[Start of section]

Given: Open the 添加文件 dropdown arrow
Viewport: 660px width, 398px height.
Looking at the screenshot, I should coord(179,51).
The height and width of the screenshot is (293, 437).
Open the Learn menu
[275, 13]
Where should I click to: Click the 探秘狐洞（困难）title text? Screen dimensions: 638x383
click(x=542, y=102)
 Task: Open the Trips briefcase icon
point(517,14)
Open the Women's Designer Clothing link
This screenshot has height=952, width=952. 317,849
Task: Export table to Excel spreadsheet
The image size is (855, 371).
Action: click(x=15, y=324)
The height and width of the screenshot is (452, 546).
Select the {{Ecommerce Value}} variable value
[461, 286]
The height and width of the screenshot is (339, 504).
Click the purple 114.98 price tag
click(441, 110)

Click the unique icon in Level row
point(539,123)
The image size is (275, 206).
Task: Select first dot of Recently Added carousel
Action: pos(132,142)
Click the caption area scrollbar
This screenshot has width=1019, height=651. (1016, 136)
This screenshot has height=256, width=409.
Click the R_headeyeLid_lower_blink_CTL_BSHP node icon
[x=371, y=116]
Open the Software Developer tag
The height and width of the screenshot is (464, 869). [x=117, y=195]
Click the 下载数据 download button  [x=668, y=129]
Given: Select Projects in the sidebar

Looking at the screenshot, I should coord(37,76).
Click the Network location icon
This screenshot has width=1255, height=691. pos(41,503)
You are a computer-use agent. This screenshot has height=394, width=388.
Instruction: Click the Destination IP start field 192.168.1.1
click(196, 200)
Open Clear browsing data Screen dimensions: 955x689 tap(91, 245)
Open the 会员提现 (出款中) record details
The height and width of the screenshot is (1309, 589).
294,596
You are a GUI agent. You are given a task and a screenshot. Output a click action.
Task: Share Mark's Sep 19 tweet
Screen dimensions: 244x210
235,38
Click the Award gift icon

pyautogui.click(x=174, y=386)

[End of section]

* **YOUR ASSIGNMENT**: Going through the data above, count the lines where the string "agent" appears, and answer with only that number.

* **WRITTEN SOLUTION**: 2